There are few things worse for my credibility than the e-mail I sent out to my entire class about widespread plagiarism on an assignment which closed "Breast, Churachura."

You were just subliminally encouraging them to make a clean breast of any wrongdoing.
posted by yoink at 8:42 AM on July 23


I'm a fan of "autocorrect Fridays", where you can't change from whatever the autocorrect/swype keyboard decides you were trying to say.
posted by inigo2 at 8:45 AM on July 23 [1 favorite]


I once had a manager who was ... a rather spastic typist and rather dependent on spell-check-on-send in Outlook. At some point, he sent an apologetic e-mail to a number of higher-ups in the company after a system outage, which he closed with "We apologize for the inconvenience." Except he mis-typed inconvenience, and Outlook helpfully corrected it to "We apologize for the incontinence."

It took a while before he lived that one down.
posted by jferg at 9:04 AM on July 23 [1 favorite]


Swype seems to think my every use of "have" is a reference to my friend Jane, with whom I do not text. It's highly annoying.
posted by suelac at 9:06 AM on July 23 [1 favorite]

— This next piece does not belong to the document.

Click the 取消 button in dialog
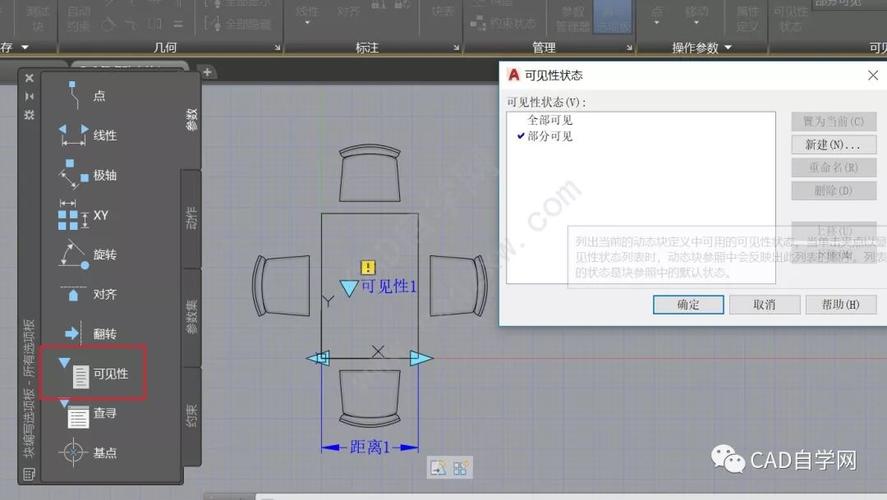This screenshot has width=887, height=500. tap(764, 304)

What dip flash said. Also, now that maverick on mac has default help spelling feature, and I just got a new computer not knowing this was set.. I discovered that I sounds like I'm on Ambien when I'm typing quick emails, tweets and worse: Skype messages. See, my small typo is corrected with the wrong word 90% of the time, and in Skype there's yet ANOTHER layer of correcting which flat out changes words as I am typing. Every time I write "skypa" (Swedish for "to Skype"), it'll correct it to "skyla" (to hide). It drives me up the wall. And since I type in more than three languages, there's no operating system that can keep up.
posted by dabitch at 9:07 AM on July 23


dabitch: On iPhone (and I believe on Mavericks as well), you can add a "language" to your keyboard, and autocorrect will then use that language to, um, autocorrect. I wouldn't be able to text my Dutch relatives otherwise without going insane.
posted by monospace at 9:15 AM on July 23


Ah. I just turned autocorrect off instead, because I don't think they have a language for g33k ( I tend to text in a lot of slang to my mates).
posted by dabitch at 9:17 AM on July 23


I had an old IBM PS/1 hanging around for many years that I kept almost solely for reasons of nostalgia. Like an ugly sweater you just couldn't bear to part with, the squat, glacially slow to load computer had been there for me during my formative years and though now useless, I didn't want to put it out to pasture. Two components that I especially loved were the After Dark screen saver package and the ancient spellchecker. It was telling that when I typed up "Internet" its wizened spellcheck got confused and suggested I might mean "Interest" instead of that freaky nonsense word I mistyped.
posted by but no cigar at 9:23 AM on July 23 [8 favorites]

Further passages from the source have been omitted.